Armstrong is the co-founder of the Eswatini Climate Coalition (ECCo), a collective “promoting awareness, action and civic engagement around climate change in Eswatini”. Armstrong calls ECCo a “social action group”, that was introduced to start a conversation about sustainability and the overall planetary health in Eswatini. He says ECCo was established to have a “mobilised voice” to speak up against environmentally damaging proposals and actions as well as to raise awareness about the climate crisis. Armstrong and the ECCo are working towards this vision by speaking up against the proposed Coal Power Plant, which includes a petition against the proposal.

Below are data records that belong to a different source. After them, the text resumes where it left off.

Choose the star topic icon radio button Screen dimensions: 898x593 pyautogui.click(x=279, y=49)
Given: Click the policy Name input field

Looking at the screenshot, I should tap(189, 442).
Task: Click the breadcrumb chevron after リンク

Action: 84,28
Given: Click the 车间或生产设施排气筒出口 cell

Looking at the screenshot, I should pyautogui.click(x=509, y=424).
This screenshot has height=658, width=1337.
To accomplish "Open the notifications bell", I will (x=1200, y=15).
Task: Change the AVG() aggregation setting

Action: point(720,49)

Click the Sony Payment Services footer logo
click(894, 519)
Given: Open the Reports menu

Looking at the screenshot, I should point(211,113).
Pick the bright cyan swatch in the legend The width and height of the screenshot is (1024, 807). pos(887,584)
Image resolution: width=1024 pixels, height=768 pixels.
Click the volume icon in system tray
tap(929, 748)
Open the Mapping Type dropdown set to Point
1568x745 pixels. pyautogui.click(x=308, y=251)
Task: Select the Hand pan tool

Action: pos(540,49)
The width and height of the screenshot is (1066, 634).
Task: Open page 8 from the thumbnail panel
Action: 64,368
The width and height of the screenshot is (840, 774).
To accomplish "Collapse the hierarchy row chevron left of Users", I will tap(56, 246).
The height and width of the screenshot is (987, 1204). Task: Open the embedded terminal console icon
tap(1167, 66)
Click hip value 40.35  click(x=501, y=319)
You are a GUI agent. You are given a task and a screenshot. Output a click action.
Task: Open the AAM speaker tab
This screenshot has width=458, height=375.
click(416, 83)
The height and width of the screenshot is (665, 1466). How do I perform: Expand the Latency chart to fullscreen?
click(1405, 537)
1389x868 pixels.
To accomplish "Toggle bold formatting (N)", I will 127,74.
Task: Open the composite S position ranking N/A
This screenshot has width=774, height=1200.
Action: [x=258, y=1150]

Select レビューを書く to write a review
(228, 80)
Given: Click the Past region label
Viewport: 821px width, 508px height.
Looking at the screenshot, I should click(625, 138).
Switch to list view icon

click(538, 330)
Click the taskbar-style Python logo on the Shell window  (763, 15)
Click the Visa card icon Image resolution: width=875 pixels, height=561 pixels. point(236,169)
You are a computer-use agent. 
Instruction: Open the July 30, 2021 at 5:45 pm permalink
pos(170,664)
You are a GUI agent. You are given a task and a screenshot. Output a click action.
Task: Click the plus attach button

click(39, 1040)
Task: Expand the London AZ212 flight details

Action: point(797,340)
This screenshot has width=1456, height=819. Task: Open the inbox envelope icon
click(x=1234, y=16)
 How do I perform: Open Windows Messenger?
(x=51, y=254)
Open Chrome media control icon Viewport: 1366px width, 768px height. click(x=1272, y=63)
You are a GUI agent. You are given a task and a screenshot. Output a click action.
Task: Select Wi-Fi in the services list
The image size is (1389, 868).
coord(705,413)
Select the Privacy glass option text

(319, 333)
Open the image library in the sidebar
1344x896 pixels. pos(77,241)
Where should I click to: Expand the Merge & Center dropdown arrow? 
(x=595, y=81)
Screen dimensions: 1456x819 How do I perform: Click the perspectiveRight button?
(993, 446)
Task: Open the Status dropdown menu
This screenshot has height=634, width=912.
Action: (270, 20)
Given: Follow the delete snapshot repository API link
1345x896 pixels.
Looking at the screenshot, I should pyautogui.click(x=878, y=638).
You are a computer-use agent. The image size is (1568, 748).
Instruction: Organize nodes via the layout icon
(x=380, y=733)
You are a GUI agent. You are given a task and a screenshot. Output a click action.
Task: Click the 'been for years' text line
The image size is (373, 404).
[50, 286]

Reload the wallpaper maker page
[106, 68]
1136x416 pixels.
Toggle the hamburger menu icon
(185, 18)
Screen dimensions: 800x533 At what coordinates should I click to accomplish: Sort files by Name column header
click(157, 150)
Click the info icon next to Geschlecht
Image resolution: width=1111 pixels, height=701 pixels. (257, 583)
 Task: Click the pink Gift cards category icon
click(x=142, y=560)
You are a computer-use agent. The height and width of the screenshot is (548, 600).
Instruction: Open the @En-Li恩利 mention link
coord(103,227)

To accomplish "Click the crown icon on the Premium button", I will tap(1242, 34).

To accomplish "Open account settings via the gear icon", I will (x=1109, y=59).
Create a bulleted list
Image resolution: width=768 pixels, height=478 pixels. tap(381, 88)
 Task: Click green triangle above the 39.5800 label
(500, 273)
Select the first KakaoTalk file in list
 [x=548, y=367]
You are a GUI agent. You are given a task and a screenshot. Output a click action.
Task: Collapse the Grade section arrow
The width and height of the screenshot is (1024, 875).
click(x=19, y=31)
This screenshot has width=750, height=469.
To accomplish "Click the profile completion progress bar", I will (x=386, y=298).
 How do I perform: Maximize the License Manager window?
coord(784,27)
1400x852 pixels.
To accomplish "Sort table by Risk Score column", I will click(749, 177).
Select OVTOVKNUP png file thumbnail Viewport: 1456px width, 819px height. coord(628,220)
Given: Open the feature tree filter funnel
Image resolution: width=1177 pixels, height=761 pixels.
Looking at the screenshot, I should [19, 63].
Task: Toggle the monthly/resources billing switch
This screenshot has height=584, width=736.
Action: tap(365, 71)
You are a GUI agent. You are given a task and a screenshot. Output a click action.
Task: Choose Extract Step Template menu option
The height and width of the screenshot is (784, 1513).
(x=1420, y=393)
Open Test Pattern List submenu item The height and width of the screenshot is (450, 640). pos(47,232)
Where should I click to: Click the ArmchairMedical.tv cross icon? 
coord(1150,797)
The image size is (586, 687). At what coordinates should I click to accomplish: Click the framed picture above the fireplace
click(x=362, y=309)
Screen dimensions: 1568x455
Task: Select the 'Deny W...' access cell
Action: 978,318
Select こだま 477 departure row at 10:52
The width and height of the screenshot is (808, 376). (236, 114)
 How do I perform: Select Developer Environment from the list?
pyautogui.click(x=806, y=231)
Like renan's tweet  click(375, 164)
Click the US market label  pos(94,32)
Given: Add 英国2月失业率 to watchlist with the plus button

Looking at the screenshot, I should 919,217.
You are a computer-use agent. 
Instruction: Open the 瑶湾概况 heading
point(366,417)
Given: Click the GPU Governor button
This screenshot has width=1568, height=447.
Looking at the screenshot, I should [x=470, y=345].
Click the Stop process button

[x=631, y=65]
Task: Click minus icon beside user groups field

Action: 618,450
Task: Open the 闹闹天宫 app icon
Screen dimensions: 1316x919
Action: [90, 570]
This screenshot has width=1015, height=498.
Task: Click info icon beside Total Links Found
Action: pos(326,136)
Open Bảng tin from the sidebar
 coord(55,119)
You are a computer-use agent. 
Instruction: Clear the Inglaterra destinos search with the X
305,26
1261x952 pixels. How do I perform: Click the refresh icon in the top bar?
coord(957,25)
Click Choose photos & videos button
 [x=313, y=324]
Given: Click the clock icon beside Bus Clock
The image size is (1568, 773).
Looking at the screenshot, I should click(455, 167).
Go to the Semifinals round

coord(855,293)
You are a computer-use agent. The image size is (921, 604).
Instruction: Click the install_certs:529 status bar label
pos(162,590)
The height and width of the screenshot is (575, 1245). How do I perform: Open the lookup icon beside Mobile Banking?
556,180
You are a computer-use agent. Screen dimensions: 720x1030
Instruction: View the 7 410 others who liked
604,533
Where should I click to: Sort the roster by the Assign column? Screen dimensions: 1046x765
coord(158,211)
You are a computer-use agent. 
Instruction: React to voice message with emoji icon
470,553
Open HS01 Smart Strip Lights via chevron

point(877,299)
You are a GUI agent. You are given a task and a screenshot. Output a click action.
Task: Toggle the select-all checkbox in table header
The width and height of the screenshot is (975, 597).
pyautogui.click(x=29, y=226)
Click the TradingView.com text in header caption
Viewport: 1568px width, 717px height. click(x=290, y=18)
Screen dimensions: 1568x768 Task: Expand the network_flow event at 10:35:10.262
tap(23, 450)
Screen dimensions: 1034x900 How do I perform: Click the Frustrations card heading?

Msweli is the owner of the eco-conscious Vuvulane Food Market and also an established fashion designer who believes in giving back to Eswatini’s rural areas sustainably. Through his restaurants and farms, he gives back to the local community by proving employment and sourcing his ingredients locally. Msweli resides near the Lubhuku region and provides his perspective as a local.
Armstrong emphasises on the dangerous effects of the coal power plant for Eswatini and the rest of the world: “No one is arguing that coal isn’t an amazing energy source,” but the environmental cost it brings with it outweighs the benefits significantly. He also points out the heavy subsidisation of the fossil fuel industry. He says as the world moves away from coal, the investors and governments are likely to pull out of it and move to the newer sources, which is already happening across the world.
So, the guise of coal being the cheapest and prevailing energy resource will prove fruitless for the future of Eswatini’s economy and sustainability goals. Armstrong also mentions that Eswatini is currently viewed positively for its minimal contribution to climate change by the Paris Agreement. Eswatini will severely jeopardise the support from the agreement by moving forward with the coal plant plan.
Msweli shares Armstrong’s sentiments, believing that the coal power plant project does not represent the best interests for the welfare of the local population: “The carrot dangled to get local support is in the form of employment and future energy security, which usually does not pan out.” He adds that once a job opportunity is presented, it “does not materialise” as nepotism takes over. People refer those jobs to their friends and relatives who, a lot of the time, are not locals.
He also uses the Maloma Colliery region in Eswatini as an example. He explains that the coal mine at Maloma Colliery has severely contaminated the water quality of the river and the locals are forced to get their water from outsourced water tanks. The project brings a lot of concerns to the locals about pollution and land factors among other issues.
The environmental assessment done by the government points out the financial, social, and environmental drawbacks that a coal power plant will bring with it. So, why is the plan still being pushed as the optimal solution for energy independence? Both Armstrong and Msweli also question this? The project in its current state only seems to be benefiting the elite few. Especially those involved in the construction and tenders of the project.
Msweli and Armstrong both believe that Eswatini can handle its baseload demands by relying upon a combination of renewable energy sources. This is even supported by the energy masterplan as one of the scenarios that couples renewable energy with Eswatini’s current energy infrastructure. The country currently has the infrastructure for hydropower and can build solar and wind farms to meet its demand. Msweli says that the three local sugar factories alone can meet almost 70% of the nation’s energy needs. Pairing that with renewable resources seems like a no-brainer.
As a developing nation, Eswatini is in a unique position to build its energy supply in a time where multiple renewable and clean energy sources are available. Instead of moving from coal thermal power plants to renewable sources, the country can skip a step and start in an advanced position. This will save money and sustain planetary health. So, why move backwards and imperil the nation’s and the planet’s future?